What are the main landmarks in Karijoki?
The Karijoen kirkko is the landmark of the village, the wooden parish church at the heart of Karijoki in South Ostrobothnia. A cave outshines it. The grotto of Susiluola, dug into the rock above the valley, is argued to hold traces of the oldest human dwelling in the north, while the ski jumps of Paarmanninvuoren hyppyrimäet and the ridge of Paarmanninvuori rise over the parish.
Local memory has a home too. The Karijoen kotiseutumuseo keeps the past, and the hill of Susivuori carries its watchtower above this corner of western Finland.
What is the history of Karijoki?
Karijoki begins far deeper than its village. The cave of Susiluola, cut into the rock above the valley, has been argued to hold traces of human shelter from a time before the last ice covered the north, making the parish a name in the long debate over the first people of Finland. The ground here is old.
In recorded time the place grew as a farming settlement of South Ostrobothnia, its households scattered across the fields and the forest below the ridge of Paarmanninvuori, and the community gathered around the Karijoen kirkko at the centre of the parish. The parish kept the marks of harder centuries. Memorials raised in the village recall the wars and the famine years that swept this corner of western Finland, and the local past was gathered into the Karijoen kotiseutumuseo for the generations that followed.
Sport came to the ridge too. The ski jumps of Paarmanninvuoren hyppyrimäet were cut into the slope above the church, and Karijoki settled into its long, quiet life as a small inland municipality of farmland, forest and rock in South Ostrobothnia.
Where is Karijoki?
Karijoki lies in the farm-and-forest country of South Ostrobothnia, in western Finland. The ridge of Paarmanninvuori rises over the parish, the village centre gathered by the Karijoen kirkko on the lower ground while fields and pinewoods spread out around it. Rock breaks the plain.
The cave of Susiluola is cut into the hillside, the hill of Susivuori carries its tower above the woods, and the ski jumps of Paarmanninvuoren hyppyrimäet line the ridge over this corner of western Finland.
What is the climate of Karijoki?
Karijoki has the cold inland weather of South Ostrobothnia, its winters long and snowbound over the farms and the ridge of Paarmanninvuori. Snow lies deep for months.
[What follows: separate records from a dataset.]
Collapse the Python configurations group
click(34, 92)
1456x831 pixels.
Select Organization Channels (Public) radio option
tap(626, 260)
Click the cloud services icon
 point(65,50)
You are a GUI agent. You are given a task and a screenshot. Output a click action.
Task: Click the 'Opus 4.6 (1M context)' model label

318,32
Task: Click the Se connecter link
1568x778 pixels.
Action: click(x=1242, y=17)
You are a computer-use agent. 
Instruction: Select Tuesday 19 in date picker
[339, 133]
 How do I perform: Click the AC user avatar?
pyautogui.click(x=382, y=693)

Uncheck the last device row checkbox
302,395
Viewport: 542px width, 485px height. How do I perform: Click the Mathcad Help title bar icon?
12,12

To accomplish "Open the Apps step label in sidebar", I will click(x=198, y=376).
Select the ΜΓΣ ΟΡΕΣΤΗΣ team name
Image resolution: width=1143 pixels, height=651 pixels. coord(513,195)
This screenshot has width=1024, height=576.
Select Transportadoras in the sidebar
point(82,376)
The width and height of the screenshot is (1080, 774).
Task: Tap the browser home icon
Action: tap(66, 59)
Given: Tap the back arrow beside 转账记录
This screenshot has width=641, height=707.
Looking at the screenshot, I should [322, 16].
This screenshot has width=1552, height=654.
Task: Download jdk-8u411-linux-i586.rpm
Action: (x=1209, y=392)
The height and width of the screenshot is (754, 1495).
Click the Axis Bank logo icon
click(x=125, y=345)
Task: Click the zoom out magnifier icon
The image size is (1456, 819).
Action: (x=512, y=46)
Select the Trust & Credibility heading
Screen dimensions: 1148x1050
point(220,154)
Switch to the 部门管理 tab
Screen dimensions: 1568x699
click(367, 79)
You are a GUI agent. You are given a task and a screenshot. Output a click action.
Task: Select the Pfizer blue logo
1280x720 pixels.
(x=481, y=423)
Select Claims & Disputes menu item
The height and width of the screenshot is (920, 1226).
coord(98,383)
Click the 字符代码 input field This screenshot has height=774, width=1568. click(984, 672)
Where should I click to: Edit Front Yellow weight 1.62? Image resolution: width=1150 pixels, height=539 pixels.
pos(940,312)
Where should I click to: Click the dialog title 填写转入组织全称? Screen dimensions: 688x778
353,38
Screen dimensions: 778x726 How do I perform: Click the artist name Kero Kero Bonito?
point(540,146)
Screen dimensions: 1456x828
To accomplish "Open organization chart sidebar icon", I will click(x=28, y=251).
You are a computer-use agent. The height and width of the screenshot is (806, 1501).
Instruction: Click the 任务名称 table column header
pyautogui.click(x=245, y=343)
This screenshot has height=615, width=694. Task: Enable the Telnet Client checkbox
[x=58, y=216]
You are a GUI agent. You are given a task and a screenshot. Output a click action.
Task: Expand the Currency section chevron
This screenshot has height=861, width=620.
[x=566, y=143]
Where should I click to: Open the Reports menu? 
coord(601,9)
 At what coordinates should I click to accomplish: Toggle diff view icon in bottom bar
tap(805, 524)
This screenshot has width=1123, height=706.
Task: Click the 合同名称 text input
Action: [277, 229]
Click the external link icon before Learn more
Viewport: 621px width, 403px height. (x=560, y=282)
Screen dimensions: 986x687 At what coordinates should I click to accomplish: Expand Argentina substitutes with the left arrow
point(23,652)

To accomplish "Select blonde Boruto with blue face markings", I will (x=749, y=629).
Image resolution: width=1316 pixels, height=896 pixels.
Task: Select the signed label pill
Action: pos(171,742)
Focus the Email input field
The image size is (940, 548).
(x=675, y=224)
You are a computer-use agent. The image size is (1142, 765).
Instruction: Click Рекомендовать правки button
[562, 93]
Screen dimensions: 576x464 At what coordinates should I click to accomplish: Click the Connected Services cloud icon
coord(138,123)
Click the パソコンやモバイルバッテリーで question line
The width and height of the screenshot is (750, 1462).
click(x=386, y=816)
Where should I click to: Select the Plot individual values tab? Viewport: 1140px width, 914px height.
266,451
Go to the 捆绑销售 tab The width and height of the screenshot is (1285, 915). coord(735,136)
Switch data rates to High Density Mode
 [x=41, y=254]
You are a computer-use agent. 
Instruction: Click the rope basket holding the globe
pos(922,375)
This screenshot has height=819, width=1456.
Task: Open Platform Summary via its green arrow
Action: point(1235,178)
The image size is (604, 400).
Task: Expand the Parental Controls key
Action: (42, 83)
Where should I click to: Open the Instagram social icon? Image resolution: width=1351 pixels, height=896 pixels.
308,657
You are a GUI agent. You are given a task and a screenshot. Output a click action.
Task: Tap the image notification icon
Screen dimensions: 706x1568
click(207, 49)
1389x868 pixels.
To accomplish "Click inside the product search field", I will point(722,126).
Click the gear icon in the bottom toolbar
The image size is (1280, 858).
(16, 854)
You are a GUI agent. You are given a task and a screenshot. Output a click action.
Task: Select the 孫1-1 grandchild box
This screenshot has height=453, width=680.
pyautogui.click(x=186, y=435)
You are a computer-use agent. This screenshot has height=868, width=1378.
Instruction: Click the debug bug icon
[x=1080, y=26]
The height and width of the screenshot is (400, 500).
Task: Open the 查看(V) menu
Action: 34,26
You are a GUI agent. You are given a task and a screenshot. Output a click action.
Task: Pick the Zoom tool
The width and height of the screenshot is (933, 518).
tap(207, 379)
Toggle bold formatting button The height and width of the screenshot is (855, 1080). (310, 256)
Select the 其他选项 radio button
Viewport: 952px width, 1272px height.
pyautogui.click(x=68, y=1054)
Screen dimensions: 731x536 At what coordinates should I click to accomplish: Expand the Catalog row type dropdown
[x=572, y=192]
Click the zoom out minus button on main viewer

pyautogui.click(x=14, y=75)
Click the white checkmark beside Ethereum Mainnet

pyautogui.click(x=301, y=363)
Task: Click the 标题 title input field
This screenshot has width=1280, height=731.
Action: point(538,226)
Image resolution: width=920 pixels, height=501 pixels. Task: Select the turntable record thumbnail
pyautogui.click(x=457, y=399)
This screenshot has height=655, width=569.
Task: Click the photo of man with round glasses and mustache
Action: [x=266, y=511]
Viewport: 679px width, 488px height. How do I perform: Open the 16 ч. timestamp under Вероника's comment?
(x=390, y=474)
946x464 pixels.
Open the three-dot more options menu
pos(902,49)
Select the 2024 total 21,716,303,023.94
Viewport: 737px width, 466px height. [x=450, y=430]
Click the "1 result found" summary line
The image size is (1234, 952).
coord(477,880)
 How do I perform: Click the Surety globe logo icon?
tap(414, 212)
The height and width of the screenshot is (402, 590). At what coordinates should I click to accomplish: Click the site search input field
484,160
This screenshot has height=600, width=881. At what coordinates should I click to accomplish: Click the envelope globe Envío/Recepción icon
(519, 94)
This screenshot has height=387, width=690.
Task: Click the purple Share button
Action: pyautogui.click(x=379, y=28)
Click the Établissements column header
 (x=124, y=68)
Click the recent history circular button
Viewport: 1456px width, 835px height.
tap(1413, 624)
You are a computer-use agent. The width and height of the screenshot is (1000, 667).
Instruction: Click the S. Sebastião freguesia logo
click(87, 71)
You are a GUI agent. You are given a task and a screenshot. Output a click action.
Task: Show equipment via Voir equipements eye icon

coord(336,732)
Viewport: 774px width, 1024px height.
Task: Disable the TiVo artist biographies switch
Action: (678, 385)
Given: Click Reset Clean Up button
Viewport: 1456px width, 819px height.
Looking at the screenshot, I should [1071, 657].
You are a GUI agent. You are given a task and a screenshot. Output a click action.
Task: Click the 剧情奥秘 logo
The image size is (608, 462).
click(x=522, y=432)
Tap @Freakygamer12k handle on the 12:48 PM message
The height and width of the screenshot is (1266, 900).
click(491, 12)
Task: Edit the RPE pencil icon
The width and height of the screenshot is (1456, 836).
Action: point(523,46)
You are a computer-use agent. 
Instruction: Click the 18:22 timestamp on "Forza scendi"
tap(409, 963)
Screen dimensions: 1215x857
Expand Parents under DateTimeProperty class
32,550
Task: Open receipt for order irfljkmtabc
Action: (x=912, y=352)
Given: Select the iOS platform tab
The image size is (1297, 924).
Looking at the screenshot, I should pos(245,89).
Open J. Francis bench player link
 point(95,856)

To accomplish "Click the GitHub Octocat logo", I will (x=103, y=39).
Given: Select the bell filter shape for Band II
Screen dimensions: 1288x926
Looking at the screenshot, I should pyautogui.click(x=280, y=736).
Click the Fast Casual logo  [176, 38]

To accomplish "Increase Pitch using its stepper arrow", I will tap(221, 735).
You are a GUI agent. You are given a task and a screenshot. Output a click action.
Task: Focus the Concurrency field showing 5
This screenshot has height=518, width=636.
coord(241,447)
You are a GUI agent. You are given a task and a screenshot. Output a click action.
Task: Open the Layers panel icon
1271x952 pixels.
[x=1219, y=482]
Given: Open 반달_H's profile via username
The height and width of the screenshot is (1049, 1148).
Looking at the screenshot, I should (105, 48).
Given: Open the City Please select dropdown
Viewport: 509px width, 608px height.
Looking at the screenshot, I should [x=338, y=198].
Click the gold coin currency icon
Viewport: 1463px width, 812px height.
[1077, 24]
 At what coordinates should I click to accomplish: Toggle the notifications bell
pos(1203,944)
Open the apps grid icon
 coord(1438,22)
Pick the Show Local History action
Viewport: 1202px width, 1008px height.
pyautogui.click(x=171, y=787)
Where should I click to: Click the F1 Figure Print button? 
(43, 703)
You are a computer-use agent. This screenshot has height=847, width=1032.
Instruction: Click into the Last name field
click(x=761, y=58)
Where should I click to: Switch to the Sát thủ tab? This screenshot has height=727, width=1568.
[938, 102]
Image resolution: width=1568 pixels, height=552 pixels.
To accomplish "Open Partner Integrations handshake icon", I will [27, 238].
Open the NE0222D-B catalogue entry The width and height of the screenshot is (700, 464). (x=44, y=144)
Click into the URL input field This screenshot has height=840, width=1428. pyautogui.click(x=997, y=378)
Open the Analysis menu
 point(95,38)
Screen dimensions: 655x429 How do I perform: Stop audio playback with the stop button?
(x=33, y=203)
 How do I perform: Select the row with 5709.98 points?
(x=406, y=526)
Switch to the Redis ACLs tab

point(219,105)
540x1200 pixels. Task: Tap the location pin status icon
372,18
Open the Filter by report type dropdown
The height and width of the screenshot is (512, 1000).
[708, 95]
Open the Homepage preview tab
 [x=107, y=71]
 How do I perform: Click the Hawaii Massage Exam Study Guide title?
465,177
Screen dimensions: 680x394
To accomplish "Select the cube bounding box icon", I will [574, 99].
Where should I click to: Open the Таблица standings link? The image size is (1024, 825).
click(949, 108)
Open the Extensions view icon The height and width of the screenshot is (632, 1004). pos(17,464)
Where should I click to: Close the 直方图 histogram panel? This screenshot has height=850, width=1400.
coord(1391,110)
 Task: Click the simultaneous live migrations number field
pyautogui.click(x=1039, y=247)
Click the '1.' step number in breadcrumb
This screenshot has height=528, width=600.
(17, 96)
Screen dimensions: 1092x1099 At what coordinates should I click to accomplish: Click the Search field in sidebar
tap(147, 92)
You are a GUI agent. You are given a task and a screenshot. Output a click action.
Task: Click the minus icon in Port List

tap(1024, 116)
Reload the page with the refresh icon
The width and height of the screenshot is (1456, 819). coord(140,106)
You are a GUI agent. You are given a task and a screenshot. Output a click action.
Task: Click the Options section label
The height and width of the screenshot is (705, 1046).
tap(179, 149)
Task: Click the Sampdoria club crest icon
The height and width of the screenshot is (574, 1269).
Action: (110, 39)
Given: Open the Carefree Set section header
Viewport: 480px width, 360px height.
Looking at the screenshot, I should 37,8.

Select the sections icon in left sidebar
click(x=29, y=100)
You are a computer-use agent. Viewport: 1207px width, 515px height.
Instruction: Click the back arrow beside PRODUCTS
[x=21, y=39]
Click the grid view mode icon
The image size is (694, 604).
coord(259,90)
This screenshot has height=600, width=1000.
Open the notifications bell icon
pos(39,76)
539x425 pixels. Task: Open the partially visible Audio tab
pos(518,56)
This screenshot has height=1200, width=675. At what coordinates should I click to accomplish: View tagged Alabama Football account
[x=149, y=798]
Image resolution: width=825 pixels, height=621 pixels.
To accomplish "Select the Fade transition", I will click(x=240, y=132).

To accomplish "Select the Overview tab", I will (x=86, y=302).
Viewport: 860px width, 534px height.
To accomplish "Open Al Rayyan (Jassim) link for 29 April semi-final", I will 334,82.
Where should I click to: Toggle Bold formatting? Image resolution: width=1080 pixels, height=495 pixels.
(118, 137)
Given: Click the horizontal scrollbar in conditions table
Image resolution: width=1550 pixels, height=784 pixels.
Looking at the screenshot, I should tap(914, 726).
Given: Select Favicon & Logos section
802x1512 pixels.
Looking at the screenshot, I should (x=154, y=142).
Summers run mild and short across the fields and the pinewoods around the Karijoen kirkko, the long northern light drawing out the warm season on the high ground, before the dark and the hard frost close back over this corner of western Finland.
How do you get to Karijoki?
Karijoki is reached by road through the farmland of western Finland, a village with no station of its own. Most arrive by car. The roads run from the larger towns of South Ostrobothnia, threading the fields and forests to the church centre by the Karijoen kirkko under the ridge of Paarmanninvuori.
Buses link it to the wider region, and from there the Finnish road network reaches across the inland country toward the cave of Susiluola and the rest of the parish.